DESCRIPTION OF THE TASK> Could you print the stretch of lines below from the one with "Task: Click lookup icon in שם האחראי field" through the one with "Instruction: Click the", exactly as they stand and without any pictures?

AVAILABLE DATA>
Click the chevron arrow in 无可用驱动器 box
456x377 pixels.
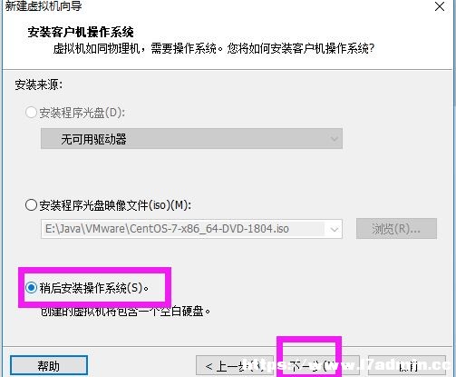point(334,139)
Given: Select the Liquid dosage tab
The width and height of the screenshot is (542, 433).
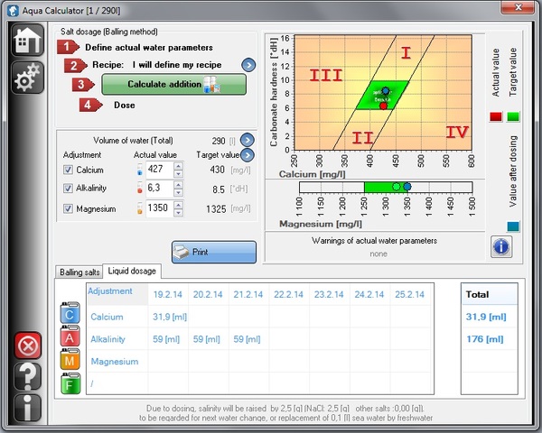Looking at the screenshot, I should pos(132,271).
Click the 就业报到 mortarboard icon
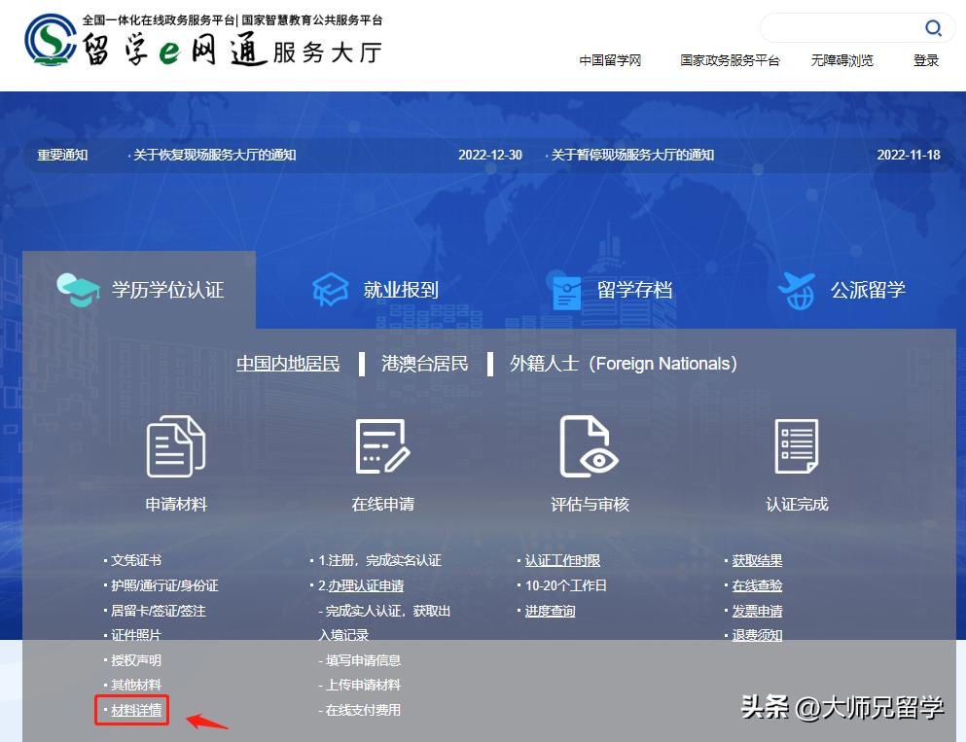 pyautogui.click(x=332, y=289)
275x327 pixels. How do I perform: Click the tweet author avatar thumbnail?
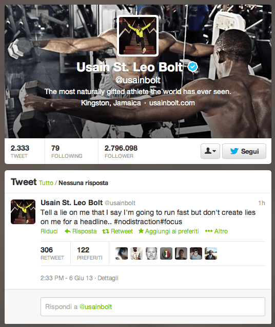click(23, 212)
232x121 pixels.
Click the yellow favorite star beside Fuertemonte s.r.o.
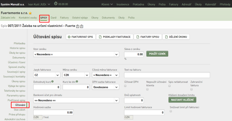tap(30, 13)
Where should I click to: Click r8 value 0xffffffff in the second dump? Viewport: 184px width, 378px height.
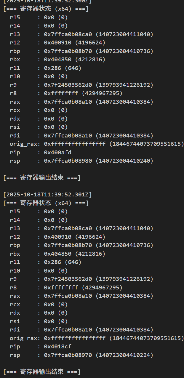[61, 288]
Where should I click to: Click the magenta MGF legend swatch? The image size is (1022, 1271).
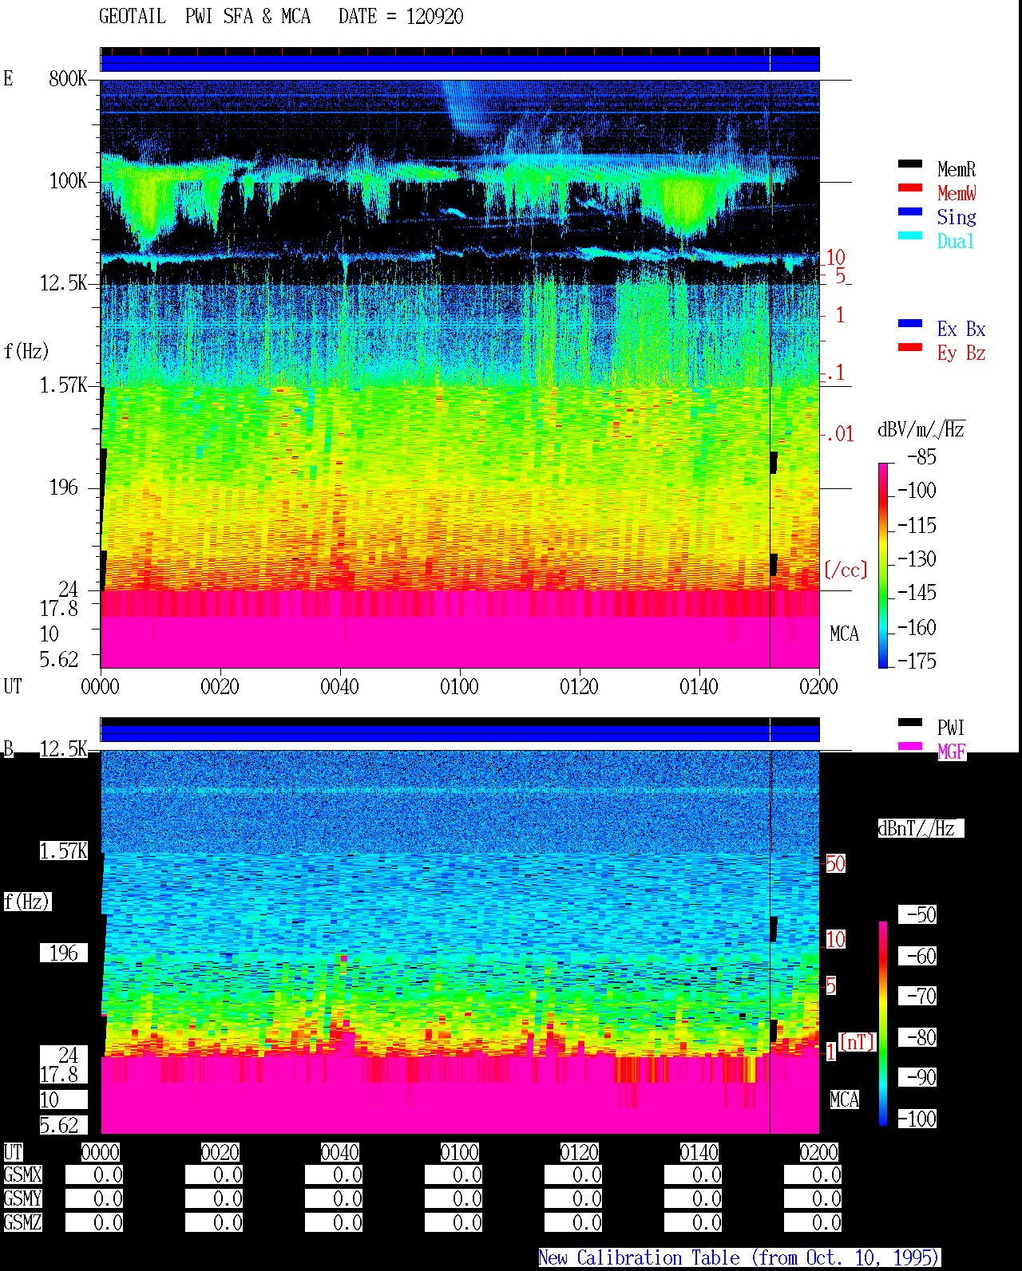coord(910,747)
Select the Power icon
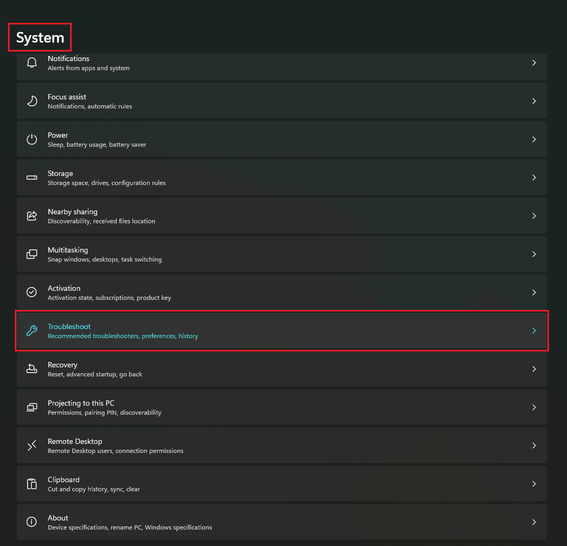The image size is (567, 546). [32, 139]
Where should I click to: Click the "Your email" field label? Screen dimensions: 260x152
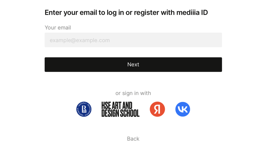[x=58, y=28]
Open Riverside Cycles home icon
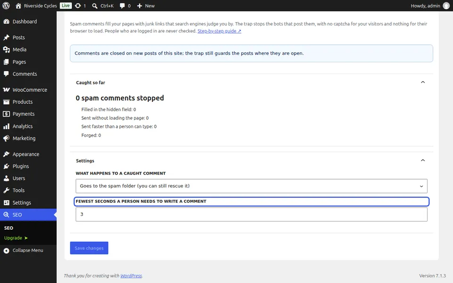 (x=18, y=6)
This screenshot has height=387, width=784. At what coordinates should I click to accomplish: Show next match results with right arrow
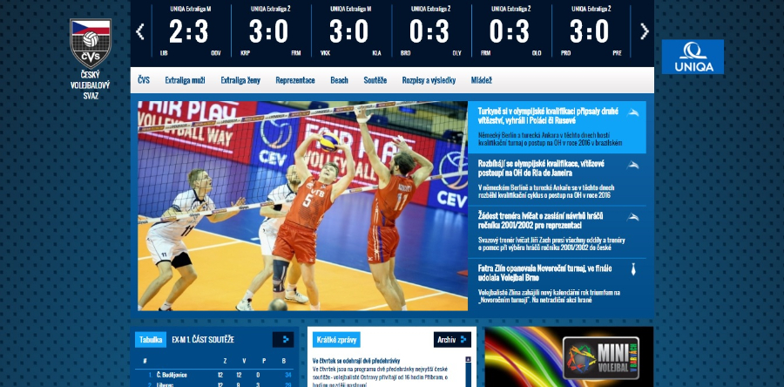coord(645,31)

---

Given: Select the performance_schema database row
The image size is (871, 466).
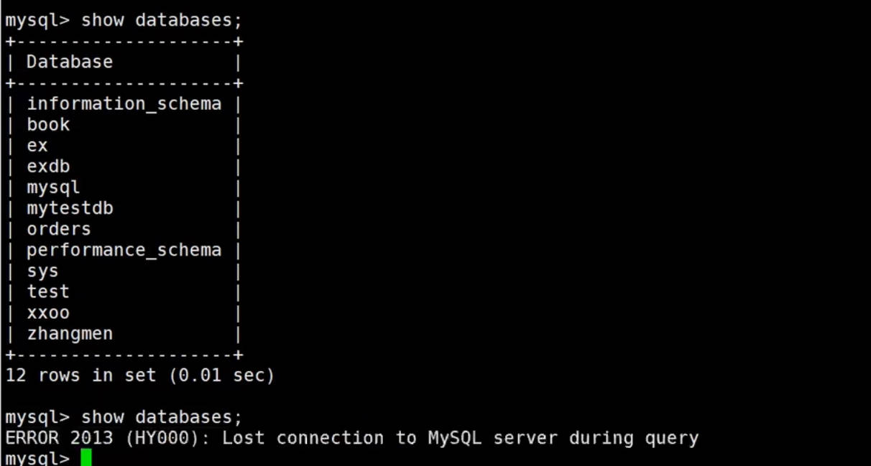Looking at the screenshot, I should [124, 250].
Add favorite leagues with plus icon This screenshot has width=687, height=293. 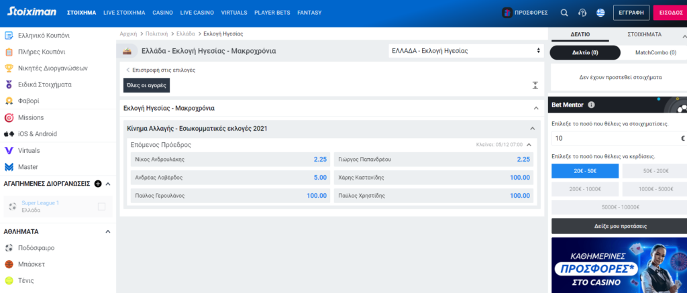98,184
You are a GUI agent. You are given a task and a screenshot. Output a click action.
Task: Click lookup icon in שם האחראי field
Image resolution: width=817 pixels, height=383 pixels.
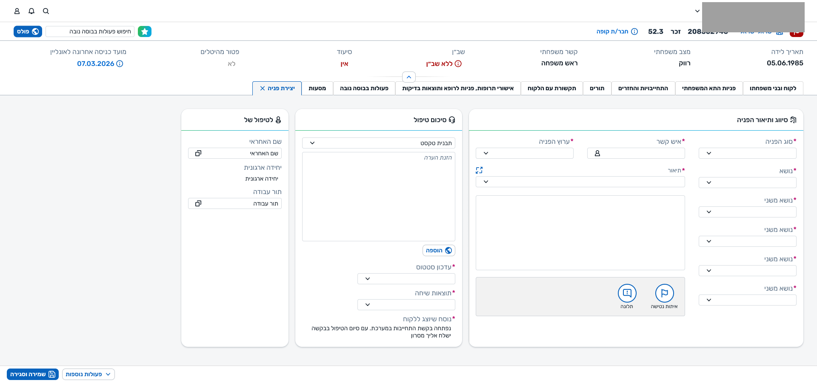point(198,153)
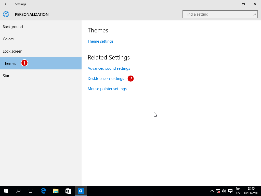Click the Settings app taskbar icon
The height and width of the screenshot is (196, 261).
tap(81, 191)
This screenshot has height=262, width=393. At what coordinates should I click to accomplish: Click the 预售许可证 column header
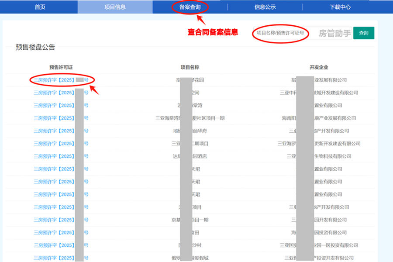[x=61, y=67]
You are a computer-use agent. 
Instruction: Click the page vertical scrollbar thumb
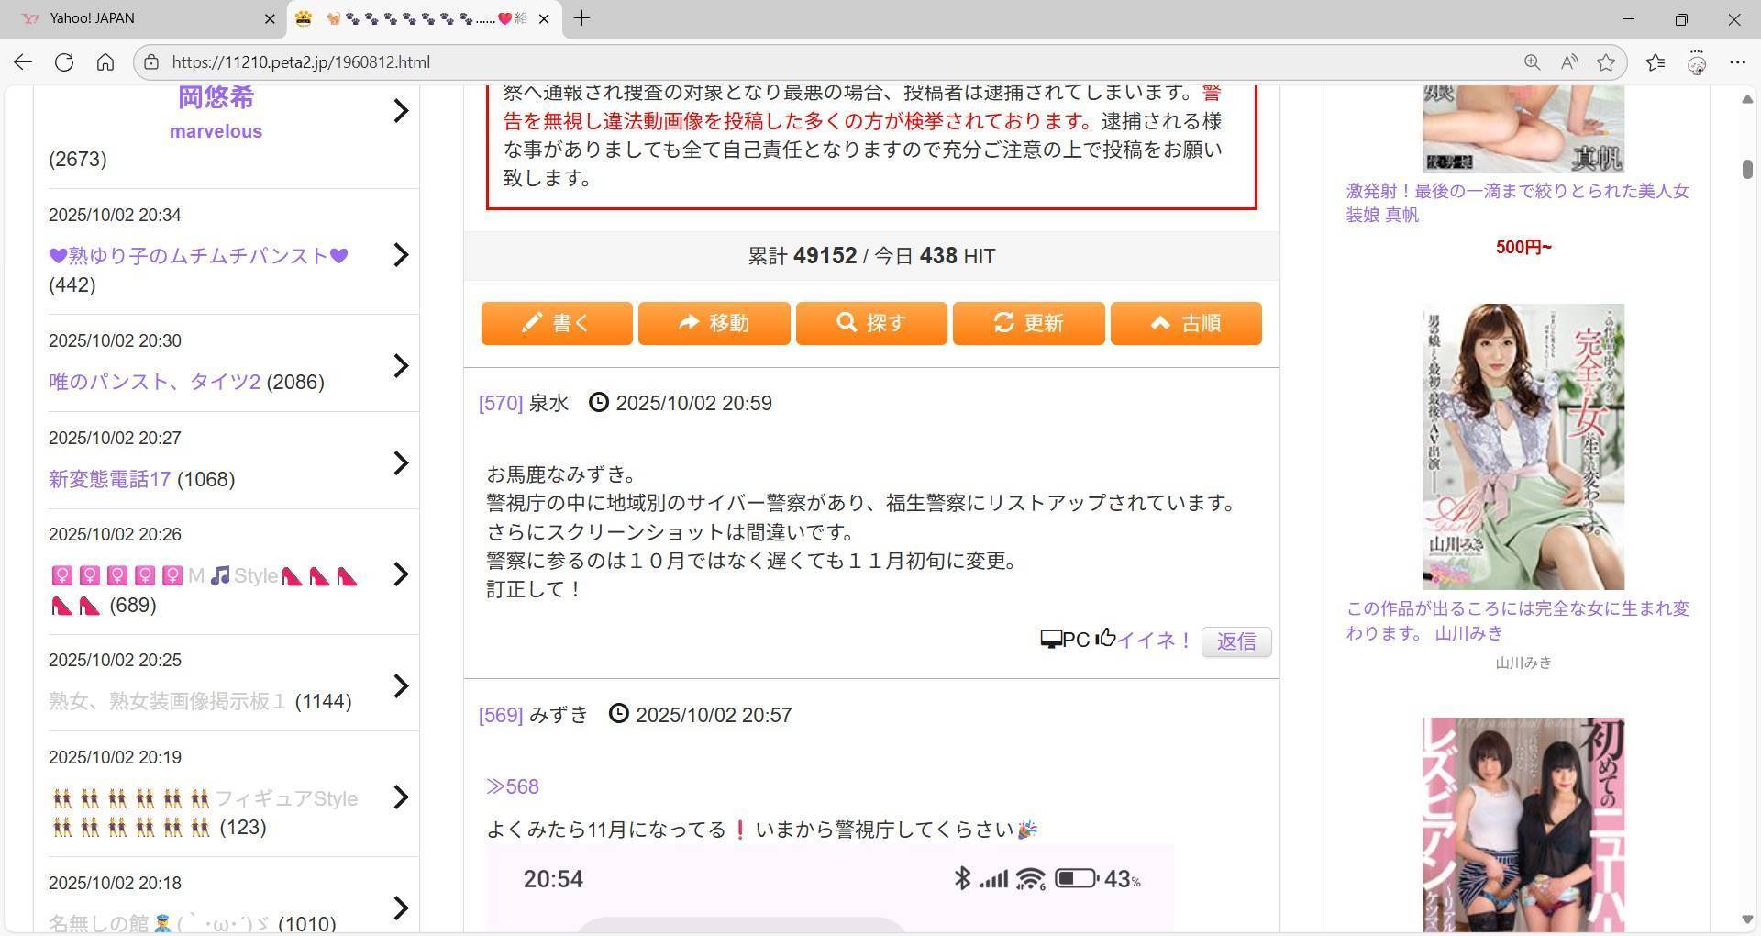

SOLUTION FOR THIS TASK>
Task: Click lookup icon in שם האחראי field
Image resolution: width=817 pixels, height=383 pixels.
point(198,153)
Click the Settings app taskbar icon
The height and width of the screenshot is (196, 261).
tap(81, 191)
This screenshot has height=262, width=393. At what coordinates should I click to accomplish: Click the 预售许可证 column header
[x=61, y=67]
You are a computer-use agent. 
Instruction: Click the page vertical scrollbar thumb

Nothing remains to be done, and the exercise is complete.